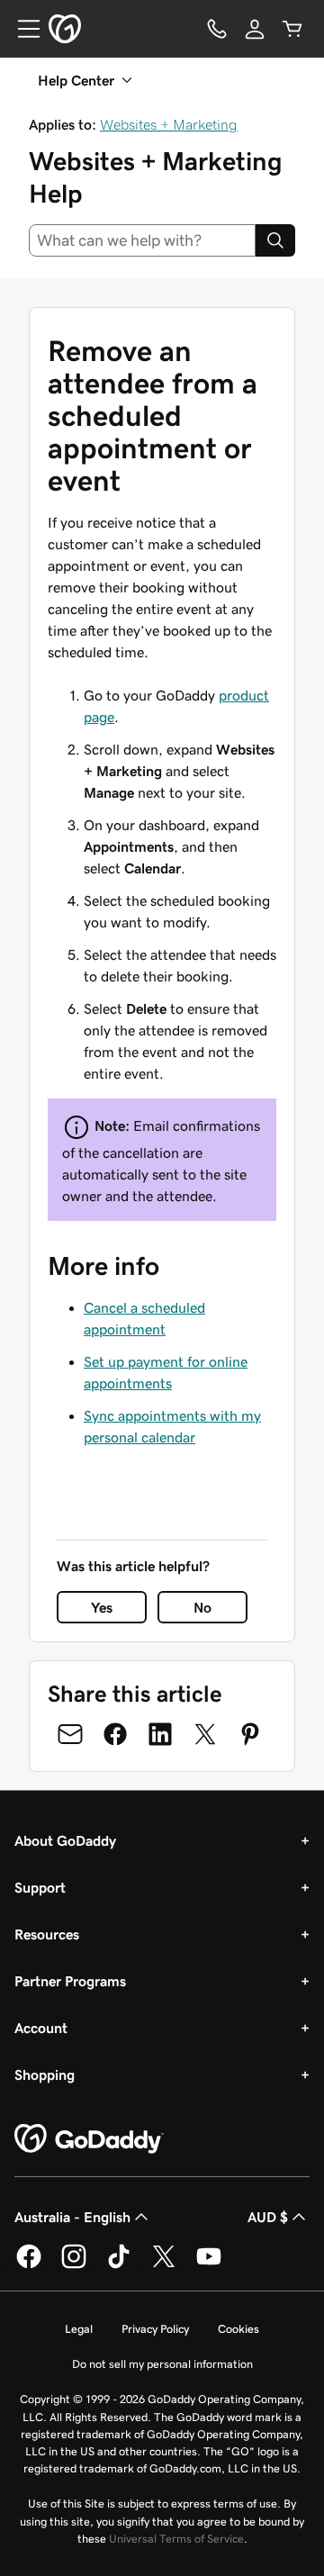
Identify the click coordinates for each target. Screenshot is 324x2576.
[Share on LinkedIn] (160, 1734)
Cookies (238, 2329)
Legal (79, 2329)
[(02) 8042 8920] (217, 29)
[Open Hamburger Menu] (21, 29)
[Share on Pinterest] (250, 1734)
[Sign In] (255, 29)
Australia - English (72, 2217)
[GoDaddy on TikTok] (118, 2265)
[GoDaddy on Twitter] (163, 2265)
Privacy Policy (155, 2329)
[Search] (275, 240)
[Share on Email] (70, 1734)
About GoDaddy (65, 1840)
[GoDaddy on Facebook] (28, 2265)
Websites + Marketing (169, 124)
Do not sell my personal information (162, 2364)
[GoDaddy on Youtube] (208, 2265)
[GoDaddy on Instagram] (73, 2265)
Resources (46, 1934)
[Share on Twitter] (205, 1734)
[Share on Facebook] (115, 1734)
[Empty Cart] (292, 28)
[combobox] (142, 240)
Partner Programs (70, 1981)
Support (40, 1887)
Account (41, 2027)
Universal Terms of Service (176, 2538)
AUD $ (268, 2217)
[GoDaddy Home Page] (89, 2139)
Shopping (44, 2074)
****************
#### [TASK ITEM]
Each line in the data that holds the word "Facebook" must be copied.

#### [ANSWER BOX]
[GoDaddy on Facebook] (28, 2265)
[Share on Facebook] (115, 1734)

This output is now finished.